Anyway, Muller is an important interpreter of Calvin's thought and has gone to a lot of trouble to trace the lines of continuity between Calvin and the Reformed Orthodox tradition that followed in his wake. Basically, if you think Calvin was a 'pure biblical theologian' and that the Reformed Orthodox were little better than a bunch of hair-splitting scholastics, you need a good dose of Muller to set you straight.
As you can see from the title, the subject under consideration is Christ and the decree. In the first chapter, Muller expertly sets out Calvin's teaching on the subject. It's a marvel of biblical insight and conceptual clarity. Muller gives special attention to the interplay between the Reformer's thought on the person of Christ and the divine decree.
The Son as God is author of the decree to save together with the Father and the Holy Spirit. In their internal will as well as in their external actions, the persons of the Trinity are undivided. In that triune decree the Son is chosen to carry out the work of mediator. As the Elect One he will take human nature to redeem those who were chosen in him. Muller explains, "Christ stands as mediator, between God and man but also between the decree and its execution and must somehow be subordinate to the decree." (p. 36). The eternal decree is fulfilled in time through Christ's incarnation and saving work.
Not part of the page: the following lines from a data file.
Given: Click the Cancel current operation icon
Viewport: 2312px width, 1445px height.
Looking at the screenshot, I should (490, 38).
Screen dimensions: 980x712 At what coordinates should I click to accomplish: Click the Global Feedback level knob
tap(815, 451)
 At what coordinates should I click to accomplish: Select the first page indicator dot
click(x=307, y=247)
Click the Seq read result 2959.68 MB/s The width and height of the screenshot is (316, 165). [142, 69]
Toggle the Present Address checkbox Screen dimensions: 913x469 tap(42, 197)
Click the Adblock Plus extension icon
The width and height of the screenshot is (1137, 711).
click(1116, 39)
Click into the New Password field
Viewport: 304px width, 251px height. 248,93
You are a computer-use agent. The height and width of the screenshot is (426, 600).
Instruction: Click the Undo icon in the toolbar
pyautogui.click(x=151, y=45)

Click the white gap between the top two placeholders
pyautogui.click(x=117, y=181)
Calvin is clear that the Son was subordinate to the decree only in as much as he was mediator who would take on flesh, not as God, per se. Muller further summarises Calvin's thought,
As mediator Christ is subordinate to the decree while as Son of God he is one with the Father and in no way subordinate. The Son of God stands behind the decree while the Son as mediator is executor of the decree. The relationship between the distinction concerning the decree and its execution and the extra calvinisticum now becomes clear. In the execution of the decree or work of salvation, the Son is wholly given, in subordination to the eternal plan, as mediator. But the Son as God a se ipso cannot be wholly contained in the flesh or in any way subsumed under the execution of the decree. (p. 38)
Yes, Christ was designated the Elect One in whom we were elected to salvation, but he was never less than the electing God, homoousios with the Father and united with him in saving purpose. The value of Calvin's Christocentric doctrine of election is that his account directs the believer to Christ as the 'mirror of our election'. We don't have to try and pry into God's hidden decree to see whether we are elect. We simply look to Christ. He is the Elect One in whom we were chosen. If we are in him now by faith, then we were graciously elected in him in eternity, Acts 13:48. The eternal decree; its execution in time, and its application in the experience of the believer are in, through and by Christ. He is all in all.